The most moving exhibit I saw was was Bill Traylor at Carl Hammer Gallery. This is a museum quality exhibit where every piece in the show is available. Astounding. Almost as amazing as Traylor's profound, simple, innocent, and direct rendering. Born into slavery, he didn't begin drawing until he was 80 and in a very short time made over a 100 drawings. They, and the exhibit, are special.
Perhaps the painting I would most like to own was by Rebecca Morris at Corbett vs. Dempsey. I recall exhibiting Morris in a group, survey exhibition of abstraction in Chicago some 20 years ago and it's beautiful to see her reap the attention her work deserves.
The most joyous, dynamic growth I saw was in Micheko Itatani's paintings at Linda Warren. I know Itatani from commissioning her to make a permanent work of art for McCormick Place West. This show conveys the sense that the enthusiastic support she gets from this gallery has given her the wings to dig into her childhood experiences in Japan and show us robust, euphoric mark-making, colors, compositions and joy. Memorable.
The South Side Community Art Center has the most timely show on the male response to violence affecting young Black men, with art by about 40 artists including Dawoud Bey, Hebru Brantley, Faheem Majeed, Turtel Onli, Raub Welch and Bernard Williams.
The most enthusiastic support of a young artist by an established gallery must be Zolla/Lieberman's presentation of gorgeous paintings by Sarah Sohn. There's technical mystery and mastery - which means i can't figure out how she does what she does. The work is seductive and holds my attention. I'm impressed.
The show with the most vulnerable work of art is Russell Bowman's System/Repetition, which features Tara Donovan's toothpick cube, which is held together by . . . nothing. No clue, steam or magic. Also on view is Maya Lin's straight pin drawing of the Chicago River. Pretty great show.
Speaking of ballsy - that might be the wrong word - Miguel Cortez's gallery, Antena, is showing How Many Feminists Does it Take to Screw in a Lightbulb? which is a collection of comedic work by feminist video artists who utilize humor as an important part of their work.
The most beautiful show of art difficult to visualize in your living room, except for the exquisite drawings, is Western Exhibitions' robust installation by Rachel Niffenegger.
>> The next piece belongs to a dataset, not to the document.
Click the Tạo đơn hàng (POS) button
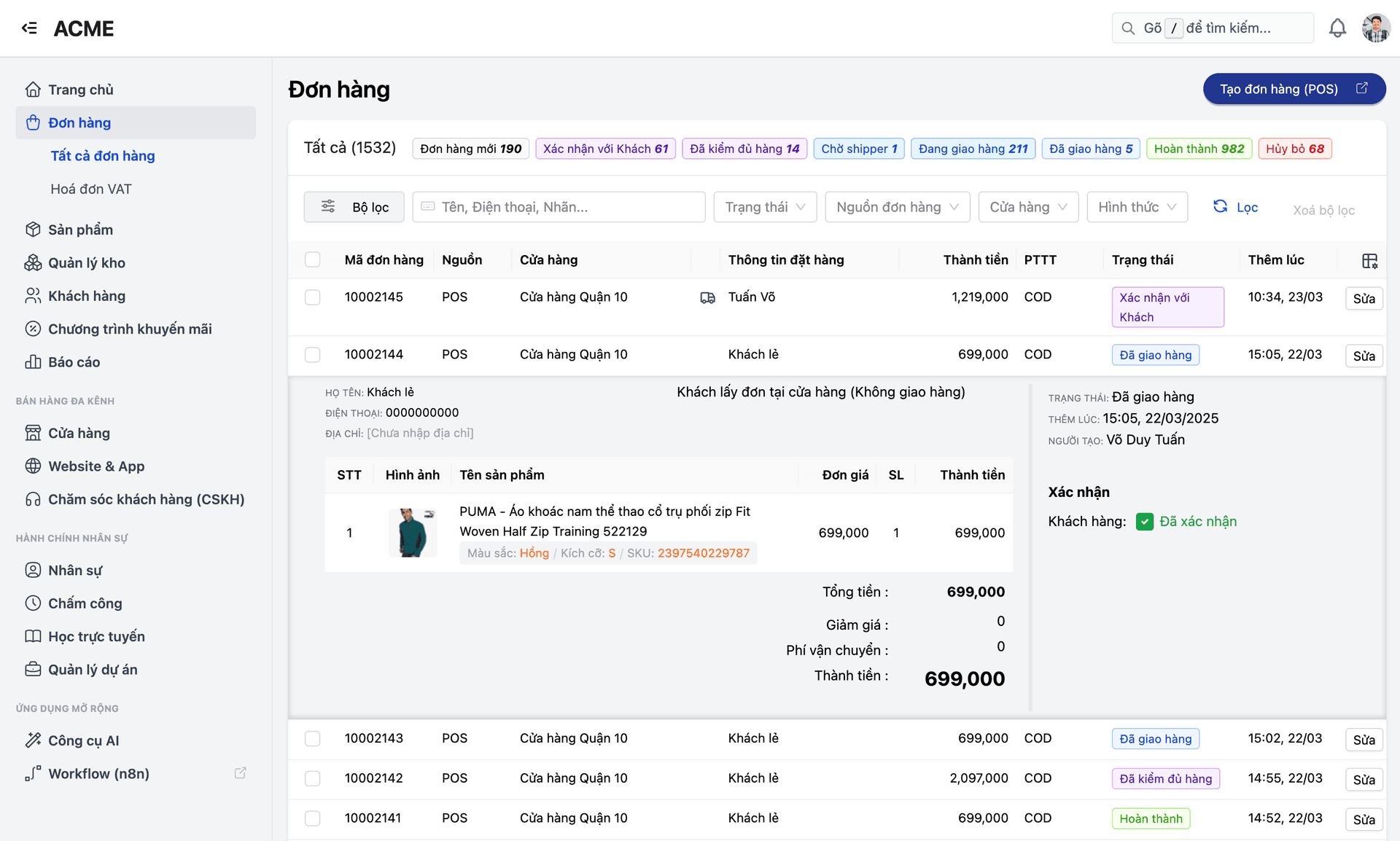1400x841 pixels. click(x=1294, y=89)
The show with the artist I'd most like to meet after seeing the art is Jeffrey Beebe's at Packer Schopf. Beeby's mind is just flat out different. Based on memory he misrepresents cities as he concocts fictive maps of seemingly real, but intensely messed up and comic locales, which are reminiscent of early, and wrong, cartographers. Wacky.
The show with the artist who always blows me away with his brilliant use of color, line and composition is Nicholas Sistler's at Printworks. Mastery.
Speaking of mastery, David Schwarz's glass work at Ken Saunders is mystifying in its execution and beautiful. The intricacies of curved, straight lines and grids amaze me.
Three young spaces (all in the same building) are indicative of the synergistic energies I see emerging in Chicago art. Document is a high-end, digital photo printer making photographic prints for the country's finest photographers, with a gallery attached. Scott Fortino is a wonderful photographer who used to be a Chicago cop. While a cop he would photograph and exhibit interior shots of 'private' institutional spaces, the kind most of us haven't, and don't want to, see. And now he no longer has access to those rooms and is making art in his studio and it's flat out gorgeous. Impressive growth.
Volume functions on the design side of the intersection of design and art and opens their first show tonight (with some work left to do on the space, I'm betting it's ready by the time the doors open.) Their sense of style, innovation and bravura promise to make this an exciting venue.
Paris, London, Hong Kong opened earlier in the summer and is a project of Dan Devening, Aron Gent, and Sam Vinz who have their own independent operations. Opening tonight is former Chicago maverick Mike Genovese, whose calm, cut, plated and polished steel looks at the cracks we don't see, or see and don't consider, in a seductive take on our society.